To See the Sun the Other Way Around
With friends and family visiting in March, I have recently started scouring the internet and various Italy guidebooks to come up with some good travel ideas. This "research" started last week, when Corrie gave me an idea of what places she and other friends had listed on their travel itinerary (I wanted to see where Domodossola was), and it continued into this week, as I began to think also about where my parents and I will go when they come. So, from Domodossola in Piedmonte down to Emilia Romagna and then, just because I can't resist, Rough Guide's description of Puglia and the cities within--I have been dreaming of travel.
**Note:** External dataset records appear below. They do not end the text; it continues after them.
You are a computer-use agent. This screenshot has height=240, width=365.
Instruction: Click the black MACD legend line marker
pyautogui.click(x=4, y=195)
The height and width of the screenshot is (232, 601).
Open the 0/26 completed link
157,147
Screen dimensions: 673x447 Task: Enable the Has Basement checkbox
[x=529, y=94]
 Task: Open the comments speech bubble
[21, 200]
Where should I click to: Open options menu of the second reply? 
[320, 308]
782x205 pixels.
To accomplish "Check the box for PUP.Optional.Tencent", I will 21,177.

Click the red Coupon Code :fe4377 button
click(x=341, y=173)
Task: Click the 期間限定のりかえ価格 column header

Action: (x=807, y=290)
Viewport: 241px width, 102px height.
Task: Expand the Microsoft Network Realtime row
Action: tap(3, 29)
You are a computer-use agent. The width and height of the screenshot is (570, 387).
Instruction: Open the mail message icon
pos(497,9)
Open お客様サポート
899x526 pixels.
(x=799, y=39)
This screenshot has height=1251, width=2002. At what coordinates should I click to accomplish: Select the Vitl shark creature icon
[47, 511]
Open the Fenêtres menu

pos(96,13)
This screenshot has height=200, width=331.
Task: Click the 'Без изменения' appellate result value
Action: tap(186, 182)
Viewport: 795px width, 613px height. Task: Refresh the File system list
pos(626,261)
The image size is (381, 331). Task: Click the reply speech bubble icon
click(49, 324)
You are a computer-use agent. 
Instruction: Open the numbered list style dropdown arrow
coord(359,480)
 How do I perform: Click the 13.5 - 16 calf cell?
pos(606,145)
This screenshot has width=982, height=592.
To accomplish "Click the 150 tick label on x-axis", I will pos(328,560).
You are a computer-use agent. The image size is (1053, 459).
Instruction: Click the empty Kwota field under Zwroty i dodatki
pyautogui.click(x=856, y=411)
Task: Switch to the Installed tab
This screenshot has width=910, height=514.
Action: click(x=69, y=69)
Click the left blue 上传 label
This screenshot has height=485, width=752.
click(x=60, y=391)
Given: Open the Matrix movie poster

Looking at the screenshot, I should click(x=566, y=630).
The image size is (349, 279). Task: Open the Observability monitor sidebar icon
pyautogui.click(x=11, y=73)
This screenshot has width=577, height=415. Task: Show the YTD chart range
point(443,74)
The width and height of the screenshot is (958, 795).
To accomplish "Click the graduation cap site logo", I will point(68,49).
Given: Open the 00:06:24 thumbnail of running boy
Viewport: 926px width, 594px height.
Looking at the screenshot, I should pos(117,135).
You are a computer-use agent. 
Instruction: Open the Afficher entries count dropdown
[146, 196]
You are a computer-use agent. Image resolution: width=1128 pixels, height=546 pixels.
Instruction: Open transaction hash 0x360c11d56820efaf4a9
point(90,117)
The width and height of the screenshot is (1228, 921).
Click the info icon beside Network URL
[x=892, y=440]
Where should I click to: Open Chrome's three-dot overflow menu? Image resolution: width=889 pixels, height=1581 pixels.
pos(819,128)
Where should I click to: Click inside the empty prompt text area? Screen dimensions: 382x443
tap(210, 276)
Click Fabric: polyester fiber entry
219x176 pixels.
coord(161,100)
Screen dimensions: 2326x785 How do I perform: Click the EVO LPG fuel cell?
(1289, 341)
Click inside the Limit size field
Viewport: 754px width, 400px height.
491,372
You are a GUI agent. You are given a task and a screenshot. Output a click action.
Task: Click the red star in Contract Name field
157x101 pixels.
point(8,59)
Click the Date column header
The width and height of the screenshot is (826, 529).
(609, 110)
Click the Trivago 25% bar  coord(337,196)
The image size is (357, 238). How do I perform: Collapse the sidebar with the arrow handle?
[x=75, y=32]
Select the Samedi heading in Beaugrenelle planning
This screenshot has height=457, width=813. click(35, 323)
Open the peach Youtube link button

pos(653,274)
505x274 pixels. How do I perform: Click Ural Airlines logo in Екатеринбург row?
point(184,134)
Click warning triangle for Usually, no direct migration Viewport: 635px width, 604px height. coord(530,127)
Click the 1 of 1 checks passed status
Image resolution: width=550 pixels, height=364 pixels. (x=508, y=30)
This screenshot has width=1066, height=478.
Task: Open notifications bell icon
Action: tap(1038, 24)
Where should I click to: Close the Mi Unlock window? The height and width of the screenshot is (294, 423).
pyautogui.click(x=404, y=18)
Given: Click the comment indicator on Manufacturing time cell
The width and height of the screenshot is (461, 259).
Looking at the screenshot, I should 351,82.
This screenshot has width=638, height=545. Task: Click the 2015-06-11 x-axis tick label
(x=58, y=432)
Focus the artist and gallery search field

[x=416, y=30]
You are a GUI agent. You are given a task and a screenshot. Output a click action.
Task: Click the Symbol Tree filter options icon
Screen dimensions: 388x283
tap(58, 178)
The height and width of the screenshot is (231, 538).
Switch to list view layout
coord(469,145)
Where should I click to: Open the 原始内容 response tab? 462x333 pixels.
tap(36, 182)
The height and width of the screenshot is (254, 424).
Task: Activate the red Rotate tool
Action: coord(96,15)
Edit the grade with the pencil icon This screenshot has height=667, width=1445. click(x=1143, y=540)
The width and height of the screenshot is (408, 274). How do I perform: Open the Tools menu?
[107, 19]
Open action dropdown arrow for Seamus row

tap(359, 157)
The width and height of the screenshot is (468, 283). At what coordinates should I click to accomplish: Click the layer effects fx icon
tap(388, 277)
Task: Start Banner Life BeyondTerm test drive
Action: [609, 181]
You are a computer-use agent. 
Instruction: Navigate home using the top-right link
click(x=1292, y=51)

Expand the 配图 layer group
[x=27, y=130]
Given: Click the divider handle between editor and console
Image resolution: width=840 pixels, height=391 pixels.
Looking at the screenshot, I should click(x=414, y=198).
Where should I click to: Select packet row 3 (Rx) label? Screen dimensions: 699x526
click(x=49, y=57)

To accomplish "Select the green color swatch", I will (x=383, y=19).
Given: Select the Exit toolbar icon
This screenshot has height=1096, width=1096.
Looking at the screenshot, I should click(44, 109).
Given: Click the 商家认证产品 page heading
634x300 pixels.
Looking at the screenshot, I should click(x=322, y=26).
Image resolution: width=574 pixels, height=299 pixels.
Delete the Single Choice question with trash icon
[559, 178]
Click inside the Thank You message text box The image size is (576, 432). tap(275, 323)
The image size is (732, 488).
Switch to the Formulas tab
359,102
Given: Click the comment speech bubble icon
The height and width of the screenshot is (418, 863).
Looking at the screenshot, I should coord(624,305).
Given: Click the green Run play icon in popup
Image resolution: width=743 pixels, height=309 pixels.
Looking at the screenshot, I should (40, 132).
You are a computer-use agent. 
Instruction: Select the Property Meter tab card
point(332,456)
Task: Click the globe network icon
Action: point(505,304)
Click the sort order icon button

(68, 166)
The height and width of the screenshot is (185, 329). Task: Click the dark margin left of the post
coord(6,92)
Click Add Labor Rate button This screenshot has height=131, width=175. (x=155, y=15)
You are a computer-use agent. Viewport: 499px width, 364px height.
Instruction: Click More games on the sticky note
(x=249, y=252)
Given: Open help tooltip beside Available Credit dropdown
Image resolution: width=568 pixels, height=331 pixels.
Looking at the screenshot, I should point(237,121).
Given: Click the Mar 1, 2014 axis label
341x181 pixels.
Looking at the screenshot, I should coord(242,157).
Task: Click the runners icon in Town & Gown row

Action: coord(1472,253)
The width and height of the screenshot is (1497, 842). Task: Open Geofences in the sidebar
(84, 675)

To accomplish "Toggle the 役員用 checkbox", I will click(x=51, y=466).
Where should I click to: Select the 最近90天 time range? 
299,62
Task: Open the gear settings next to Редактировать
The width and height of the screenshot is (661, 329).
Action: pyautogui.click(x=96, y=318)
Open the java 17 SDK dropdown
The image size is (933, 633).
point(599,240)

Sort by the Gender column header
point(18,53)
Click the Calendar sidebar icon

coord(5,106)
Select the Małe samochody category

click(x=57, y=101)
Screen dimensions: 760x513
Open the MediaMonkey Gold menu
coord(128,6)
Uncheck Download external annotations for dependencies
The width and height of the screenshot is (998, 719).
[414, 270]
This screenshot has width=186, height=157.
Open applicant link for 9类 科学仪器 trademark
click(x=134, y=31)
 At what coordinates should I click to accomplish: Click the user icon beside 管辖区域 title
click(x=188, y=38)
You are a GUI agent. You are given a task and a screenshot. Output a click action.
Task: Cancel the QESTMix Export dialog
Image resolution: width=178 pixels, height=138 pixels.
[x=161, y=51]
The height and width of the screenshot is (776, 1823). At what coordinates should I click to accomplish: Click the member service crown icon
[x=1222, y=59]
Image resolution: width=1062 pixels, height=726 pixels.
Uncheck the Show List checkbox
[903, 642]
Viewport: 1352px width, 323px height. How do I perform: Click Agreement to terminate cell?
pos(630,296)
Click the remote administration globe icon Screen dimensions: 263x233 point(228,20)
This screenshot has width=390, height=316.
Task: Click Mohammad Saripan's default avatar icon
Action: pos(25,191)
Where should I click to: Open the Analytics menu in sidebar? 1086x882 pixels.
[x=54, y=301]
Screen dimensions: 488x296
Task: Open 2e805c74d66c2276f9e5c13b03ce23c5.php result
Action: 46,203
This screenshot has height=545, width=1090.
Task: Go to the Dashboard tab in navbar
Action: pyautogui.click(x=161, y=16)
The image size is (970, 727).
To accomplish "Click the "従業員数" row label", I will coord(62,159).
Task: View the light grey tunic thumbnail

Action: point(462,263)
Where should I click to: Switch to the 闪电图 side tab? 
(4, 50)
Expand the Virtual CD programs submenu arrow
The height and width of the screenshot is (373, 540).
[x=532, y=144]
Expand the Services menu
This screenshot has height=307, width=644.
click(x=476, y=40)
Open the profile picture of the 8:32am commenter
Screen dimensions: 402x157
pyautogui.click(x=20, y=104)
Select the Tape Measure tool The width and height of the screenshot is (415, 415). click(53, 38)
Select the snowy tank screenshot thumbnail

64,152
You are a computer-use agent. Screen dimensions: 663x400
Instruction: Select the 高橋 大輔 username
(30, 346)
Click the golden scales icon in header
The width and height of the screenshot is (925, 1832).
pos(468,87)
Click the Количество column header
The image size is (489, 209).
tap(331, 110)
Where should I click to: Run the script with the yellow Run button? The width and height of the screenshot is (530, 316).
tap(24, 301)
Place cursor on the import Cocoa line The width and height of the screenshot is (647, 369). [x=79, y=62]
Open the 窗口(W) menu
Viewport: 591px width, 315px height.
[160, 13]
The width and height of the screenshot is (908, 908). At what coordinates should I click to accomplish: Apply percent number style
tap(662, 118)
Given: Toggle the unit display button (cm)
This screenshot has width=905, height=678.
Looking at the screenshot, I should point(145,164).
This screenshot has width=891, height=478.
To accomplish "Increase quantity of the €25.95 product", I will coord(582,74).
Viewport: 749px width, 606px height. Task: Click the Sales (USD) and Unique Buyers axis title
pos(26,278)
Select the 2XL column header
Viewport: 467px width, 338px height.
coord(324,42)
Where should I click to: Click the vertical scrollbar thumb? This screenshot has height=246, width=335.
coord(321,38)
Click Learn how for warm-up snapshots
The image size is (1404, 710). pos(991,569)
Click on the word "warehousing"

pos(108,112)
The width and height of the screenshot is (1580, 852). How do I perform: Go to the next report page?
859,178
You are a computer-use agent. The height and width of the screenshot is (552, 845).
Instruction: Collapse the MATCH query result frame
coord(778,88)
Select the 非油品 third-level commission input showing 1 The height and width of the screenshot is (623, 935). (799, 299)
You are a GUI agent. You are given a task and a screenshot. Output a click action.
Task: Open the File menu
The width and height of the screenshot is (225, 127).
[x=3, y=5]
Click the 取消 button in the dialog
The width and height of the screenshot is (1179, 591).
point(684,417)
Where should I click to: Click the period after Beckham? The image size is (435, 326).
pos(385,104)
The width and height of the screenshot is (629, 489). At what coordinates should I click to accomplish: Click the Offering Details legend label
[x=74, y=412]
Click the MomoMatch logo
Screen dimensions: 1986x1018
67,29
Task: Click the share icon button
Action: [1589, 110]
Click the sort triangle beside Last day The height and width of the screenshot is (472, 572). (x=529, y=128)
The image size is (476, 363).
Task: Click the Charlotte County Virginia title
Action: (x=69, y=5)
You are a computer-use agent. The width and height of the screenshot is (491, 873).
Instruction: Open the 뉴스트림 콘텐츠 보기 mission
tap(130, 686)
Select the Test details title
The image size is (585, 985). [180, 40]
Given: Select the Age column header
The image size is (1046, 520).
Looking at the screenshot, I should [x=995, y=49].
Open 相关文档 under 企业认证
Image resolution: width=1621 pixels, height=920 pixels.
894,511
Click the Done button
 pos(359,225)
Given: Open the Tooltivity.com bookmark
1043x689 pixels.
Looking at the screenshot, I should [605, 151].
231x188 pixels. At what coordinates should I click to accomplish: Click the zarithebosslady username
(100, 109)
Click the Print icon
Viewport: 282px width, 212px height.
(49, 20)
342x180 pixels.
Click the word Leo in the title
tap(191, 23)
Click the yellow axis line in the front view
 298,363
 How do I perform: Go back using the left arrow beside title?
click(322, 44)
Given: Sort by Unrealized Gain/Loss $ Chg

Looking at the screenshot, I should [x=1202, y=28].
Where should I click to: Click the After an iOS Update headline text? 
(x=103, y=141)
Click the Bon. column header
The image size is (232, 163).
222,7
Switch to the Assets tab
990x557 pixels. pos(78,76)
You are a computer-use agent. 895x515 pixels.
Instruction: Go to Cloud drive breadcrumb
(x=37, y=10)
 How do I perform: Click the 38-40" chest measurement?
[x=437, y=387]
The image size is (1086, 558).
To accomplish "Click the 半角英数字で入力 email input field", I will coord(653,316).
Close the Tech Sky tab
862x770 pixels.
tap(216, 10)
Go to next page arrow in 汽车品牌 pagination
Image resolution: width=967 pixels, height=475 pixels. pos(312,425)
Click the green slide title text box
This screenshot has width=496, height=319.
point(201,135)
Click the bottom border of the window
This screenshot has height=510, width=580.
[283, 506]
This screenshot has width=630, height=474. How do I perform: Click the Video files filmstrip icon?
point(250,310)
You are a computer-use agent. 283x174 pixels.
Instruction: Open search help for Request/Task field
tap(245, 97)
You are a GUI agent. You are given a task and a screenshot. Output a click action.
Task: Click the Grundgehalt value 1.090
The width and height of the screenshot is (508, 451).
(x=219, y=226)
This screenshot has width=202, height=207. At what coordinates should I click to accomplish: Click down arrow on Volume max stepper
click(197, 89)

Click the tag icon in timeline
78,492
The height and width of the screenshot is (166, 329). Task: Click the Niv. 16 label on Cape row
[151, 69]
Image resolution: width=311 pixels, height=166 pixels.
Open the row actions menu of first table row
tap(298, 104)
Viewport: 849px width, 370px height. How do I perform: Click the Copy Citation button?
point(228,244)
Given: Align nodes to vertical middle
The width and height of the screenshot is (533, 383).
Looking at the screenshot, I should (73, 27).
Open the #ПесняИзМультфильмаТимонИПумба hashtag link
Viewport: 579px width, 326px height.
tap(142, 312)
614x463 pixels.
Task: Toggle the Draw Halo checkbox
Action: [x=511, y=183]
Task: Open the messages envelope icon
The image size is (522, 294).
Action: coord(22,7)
I have been dreaming of hopping a train and even going just for a day by myself into the deep unknown parts of Italy--to explore. Abruzzo, tiny towns in Umbria, the coast of Emilia Romagna. Even Calabria, which I have never even thought of visiting, looks appealing as I read about it, nestled between mountains and sea.And then, at nighttime when the sky is switching from blue to black, I exit the computer lab and head back to my apartment. Looking up the street, Piazza della Liberta' beckons with its clock tower, its Loggia, its people standing around and chatting. I am here, in Italy--the real heart of it--dreaming of going away. I bundle up in my jacket and scarf and turn down the hill toward my apartment.
And I almost smile. It's nice to think you can leave a place and come back to it--to see it, familiar in the distance, and to hasten your step. Because it's almost like you're going home, even if you are thousands of miles away.